Dahlan, ujar Prasetyo, selaku Menteri BUMN kala itu mempunyai kekuasaan dan inisiatif mengadakan proyek mobil listrik untuk membantu transportasi dalam acara APEC, Oktober 2013. "Pak DI indikasinya menyuruh untuk pengadaan mobil listrik dengan melibatkan tiga BUMN, ya," ucap bekas politikus Partai NasDem itu. Tiga BUMN itu adalah Bank Rakyat Indonesia, PT Perusahaan Gas Negara, dan Pertamina.
Dahlan pada Rabu kemarin sudah diperiksa penyidik Kejaksaan. Namun, tutur Prasetyo, Dahlan banyak mengaku tidak tahu dan lupa. "Kita coba periksa lagi, masak nanti lupa," katanya. Seusai pemeriksaan selama sembilan jam, Dahlan menyatakan akan mengembalikan duit Rp 32 miliar itu jika dianggap tak sesuai dengan ketentuan. Namun Prasetyo menegaskan bahwa kasus mobil listrik ini ranahnya pidana.

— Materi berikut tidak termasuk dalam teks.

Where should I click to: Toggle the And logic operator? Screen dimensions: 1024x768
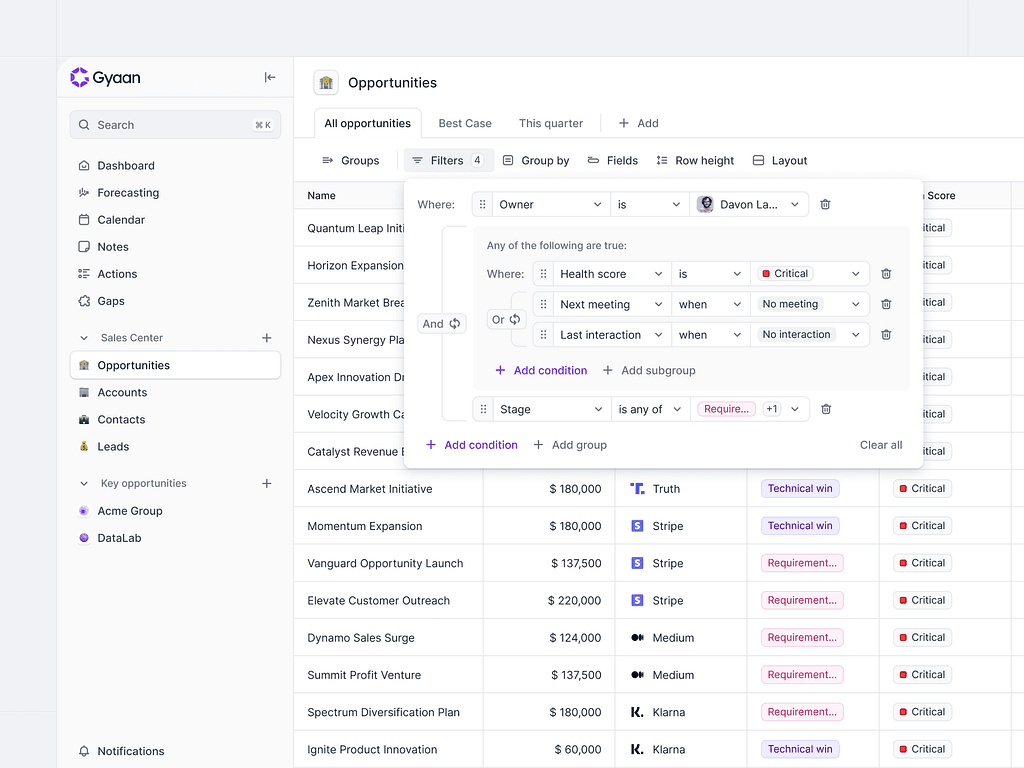(442, 324)
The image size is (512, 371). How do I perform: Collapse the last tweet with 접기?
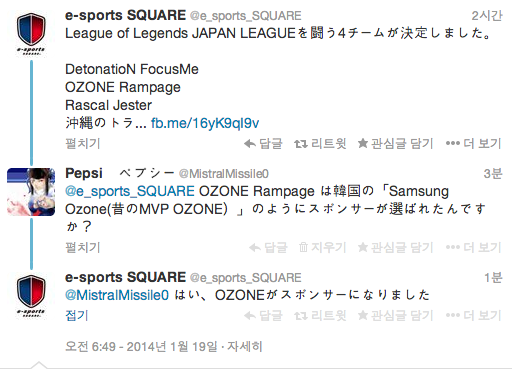pyautogui.click(x=77, y=315)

"Pengembalian itu nanti jadi pertimbangan saja. Ya, syukur kalau misalnya betul dia komit dengan apa yang disampaikan itu," ucap Prasetyo.
Hingga kini, sudah dua tersangka yang ditetapkan dalam kasus yang nilai proyeknya Rp 32 miliar itu. Keduanya adalah bekas pejabat Program Kemitraan dan Bina Lingkungan BUMN, Agus Suherman, serta Direktur PT Sarimas Ahmadi Pratama Dasep Ahmadi. PT Sarimas merupakan pelaksana pembuatan mobil listrik. Kejaksaan menduga Agus menyalahgunakan wewenang dengan mengucurkan dana untuk proyek itu. Sedangkan Dasep dianggap tidak memenuhi kewajiban menyelesaikan pengadaan mobil listrik.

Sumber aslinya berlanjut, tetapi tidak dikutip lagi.